• Given entries:

________________________________________

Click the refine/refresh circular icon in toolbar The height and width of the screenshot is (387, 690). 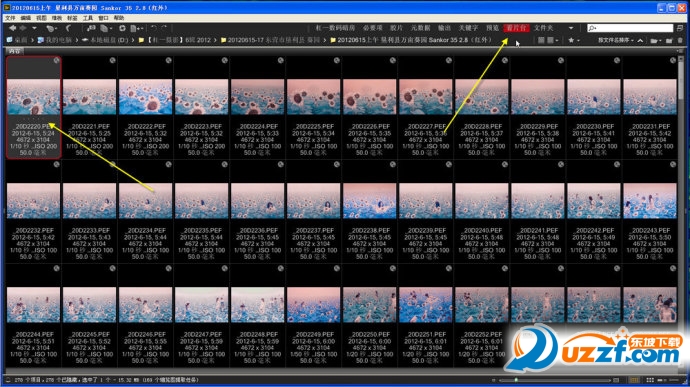pos(122,28)
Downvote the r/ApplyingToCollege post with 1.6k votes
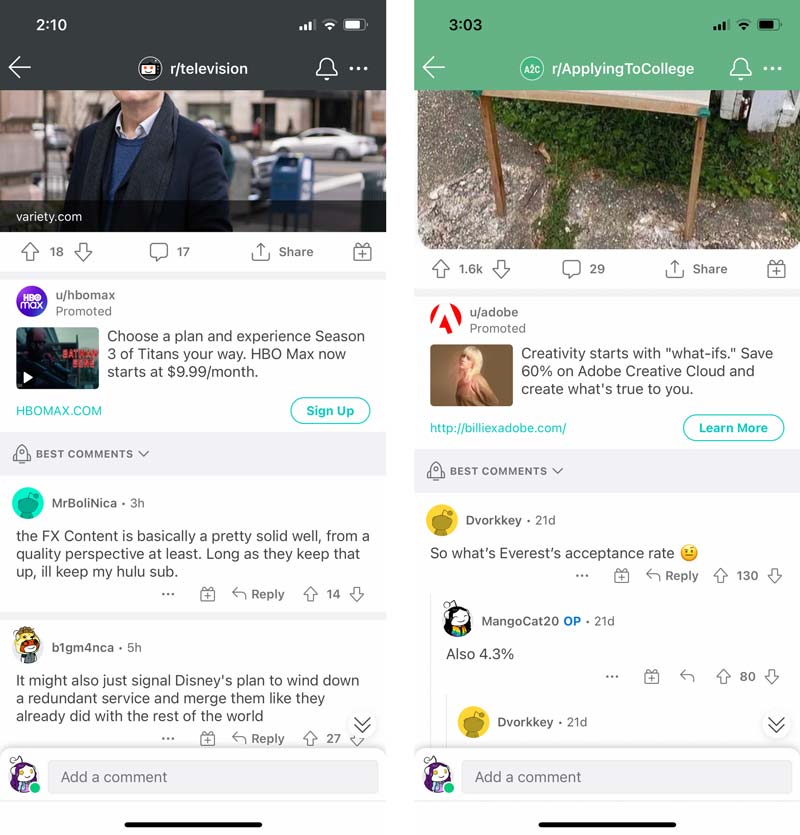This screenshot has height=835, width=800. pyautogui.click(x=501, y=269)
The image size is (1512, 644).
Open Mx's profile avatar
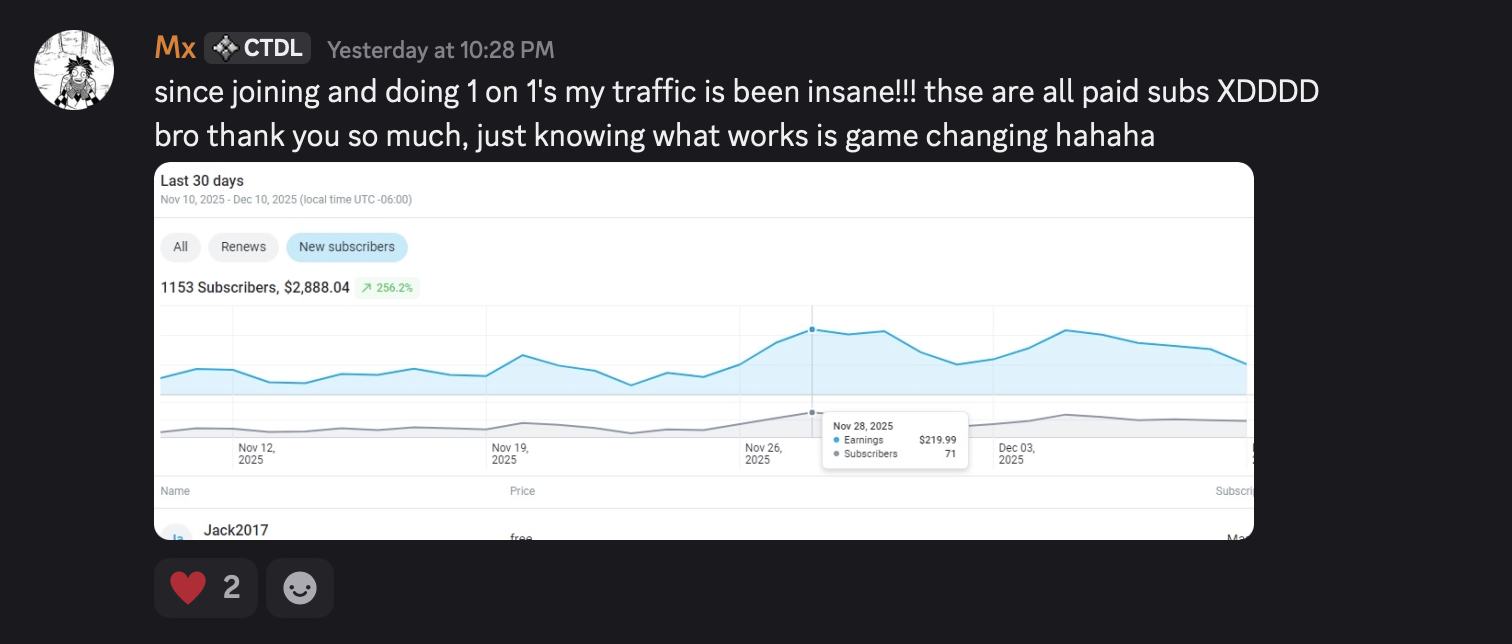[x=74, y=69]
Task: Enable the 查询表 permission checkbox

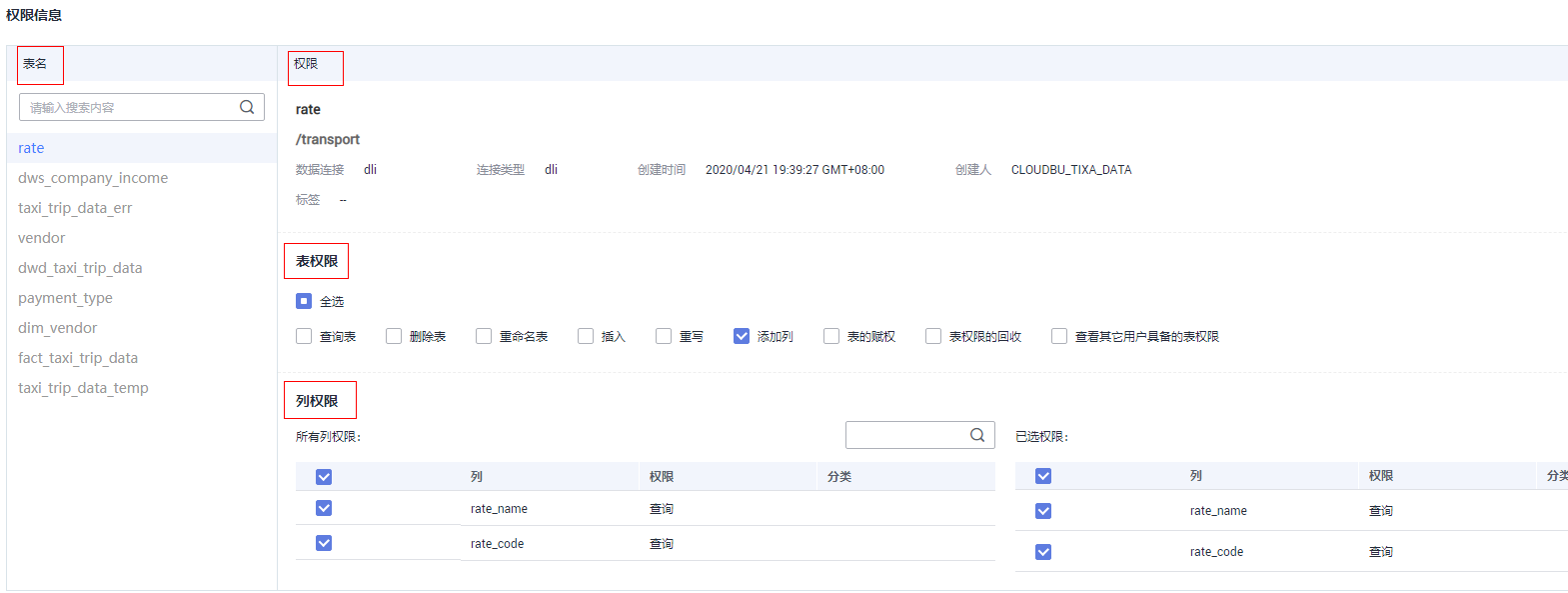Action: point(304,336)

________________________________________

• Task instructions: Restate word for word only the lines from the one with "Open Mx's profile avatar" through the last line of the material, both included. Any picture should be left out.

• Written solution:
Open Mx's profile avatar
[x=74, y=69]
Task: Enable the 查询表 permission checkbox

Action: point(304,336)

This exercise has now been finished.